Amongst the plethora of art shows and galleries in Portland is one that is a little different.
Located in the AB Lobby Gallery on the first floor of the PSU Art Building, Life Long Work Month is a completely student-run installation containing original artwork and collaborative pieces.
“It’s basically forcing nine people into a room and seeing what they come up with artistically,” said Steve Ebert, one of the artists involved with the exhibit.
Ebert, who is also the graphic design manager at Portland State’s Graphic Design Center, does primarily mixed media projects and hopes to challenge the designer stereotype with his work.
“I’m trying to show that design isn’t so cut-and-dry computer graphics,” Ebert said. “It’s a melding of all art practices, whether it is collages, woodwork or metal sculptures.”
The gallery will be open all month, and art is being added daily. The project is loosely based on a showcase by artist Chad Kouri, who displayed his work for a week in Chicago and documented his experience and process. His 2010 show, Long Live Analog, was a combination of paintings, collages, prints, typography, sculpture and other installations.
“Basically we’ll be here all November from 9 a.m. to 9 p.m., and something different is going on all the time,” Ebert said. “It could be performance art or hanging on a wall. What we’re really trying to do is draw people in from the street.”
The group of artists, who have named themselves “Family Style,” is made up of nine university students: Allison Berg, Ryan Bush, Tom Cober (who also works as a graphic designer at the Vanguard), Steve Ebert, Randi Haugland, Corbin LaMont, Lana MacNaughton, Jeremy O’Connell and Priscilla Philsanoukane.
“We had some students apply, and here we are now,” said Cober, one of the artists and organizers of the exhibit. “The public can come and watch us make art, and it’s all a big collaboration project.”
Cober loved the premise and collaborative aspect of Kouri’s Long Live Analog. He has been working on his own art influenced by the Chicago artist.

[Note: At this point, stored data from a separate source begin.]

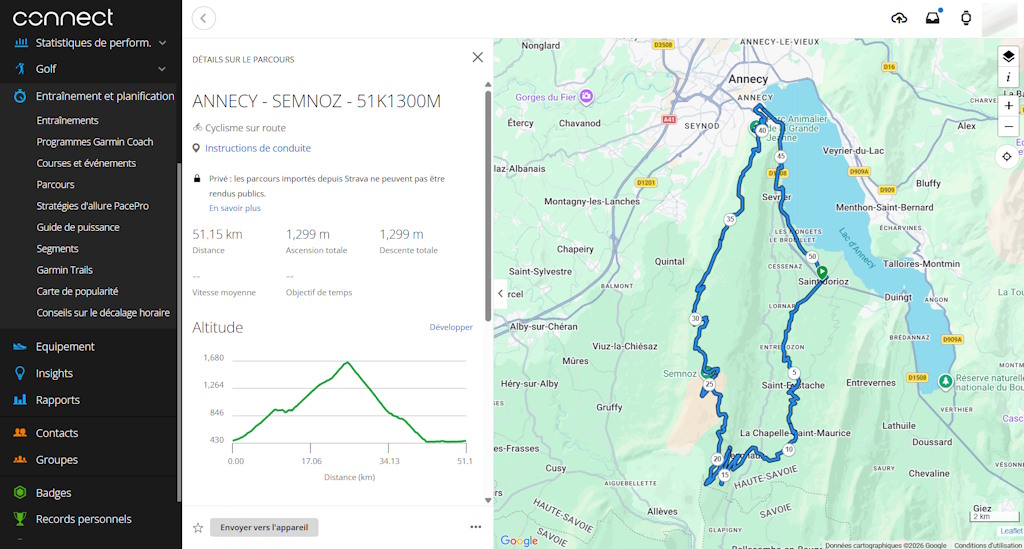1024x549 pixels.
Task: Zoom in on the map
Action: (1008, 105)
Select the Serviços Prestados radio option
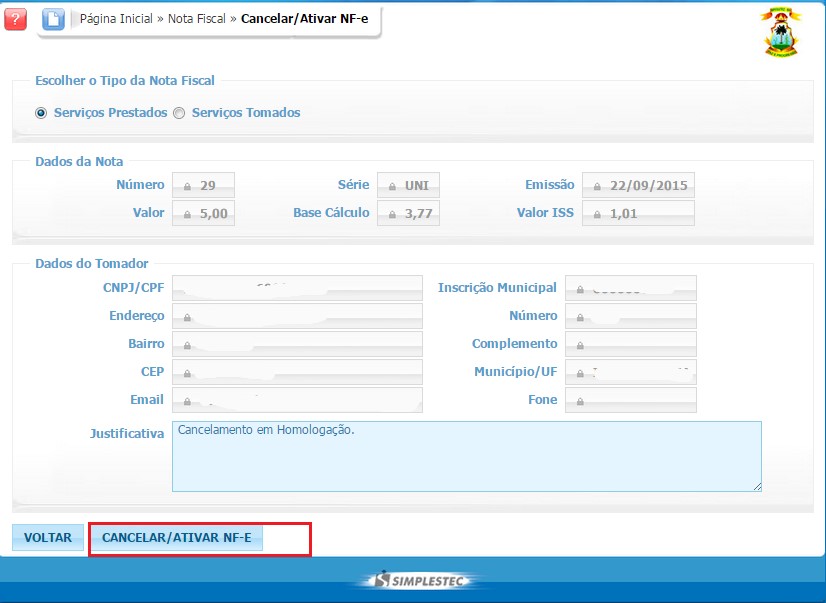 tap(41, 113)
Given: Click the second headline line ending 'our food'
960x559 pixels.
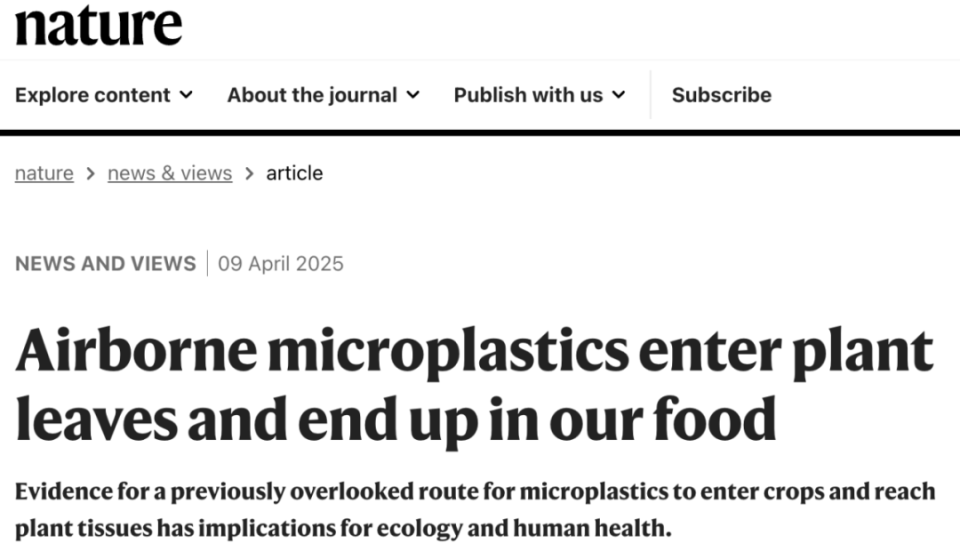Looking at the screenshot, I should click(x=396, y=420).
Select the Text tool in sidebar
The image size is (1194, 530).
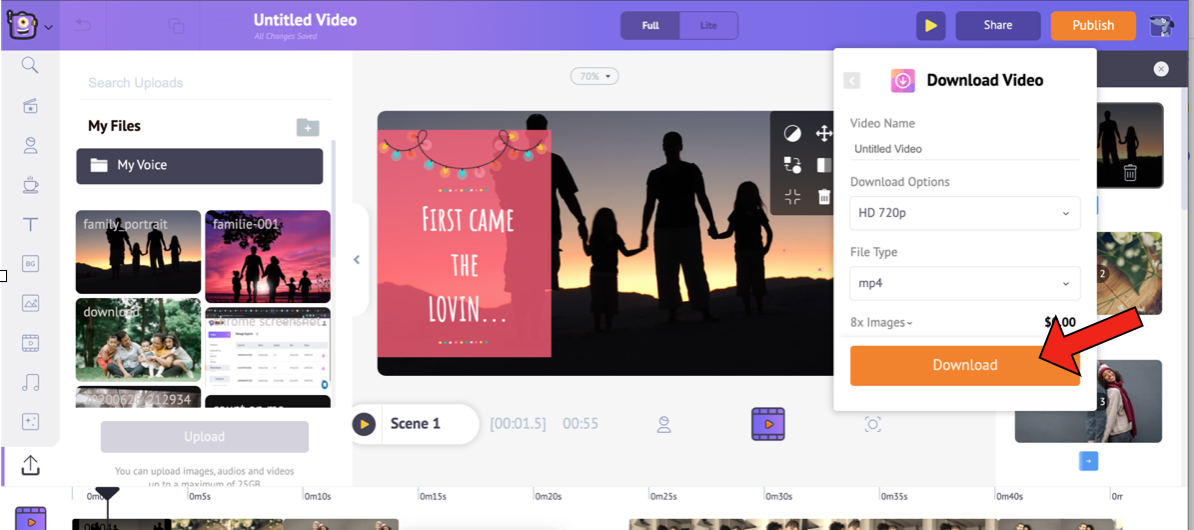30,224

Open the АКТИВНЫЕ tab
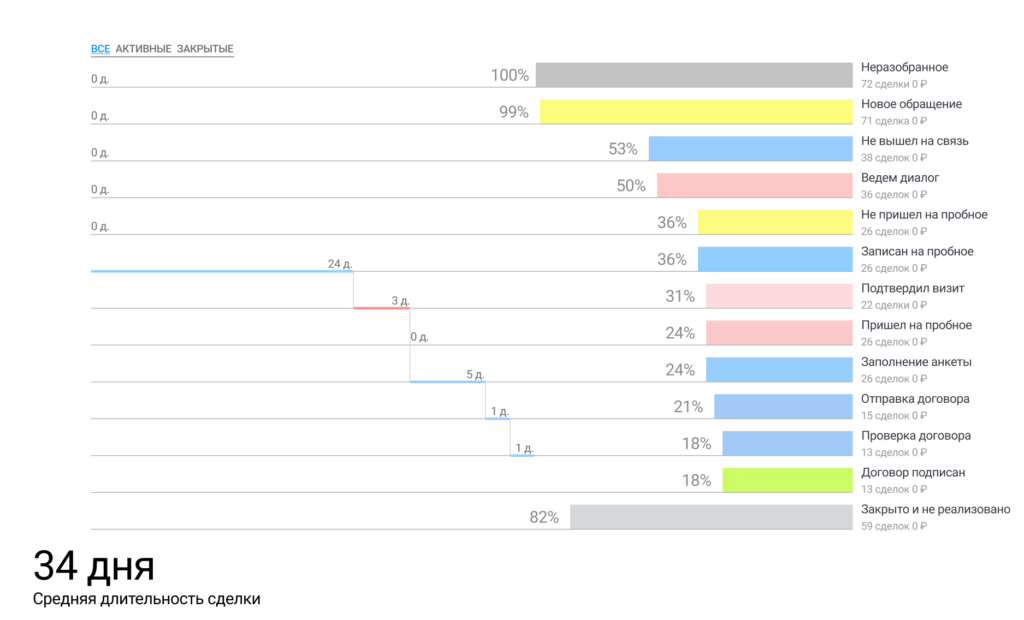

“We’re making this wall of collages, kind of as an homage to him, with cut up paper and other materials,” Cober said. “Kouri flew in recently to give us some advice and do a few lectures, and he left us some things to work with.”
The gallery space is a combination of art and kitsch, containing everything from screen prints and sculptures to a pink typewriter, plants and a record player complete with Steve Martin vinyls. Collaboration pieces, such as an alphabet composed of each artist’s personal style, are emphasized in the collection.
“We were each assigned three letters of the alphabet to make. Like, I got ‘J,’ ‘K’ and ‘L,’ which I carved out of wood,” Ebert said. “But others might draw them or do something else.”
Life Long Work Month will be on display for the rest of November, and anyone is welcome to check out the gallery.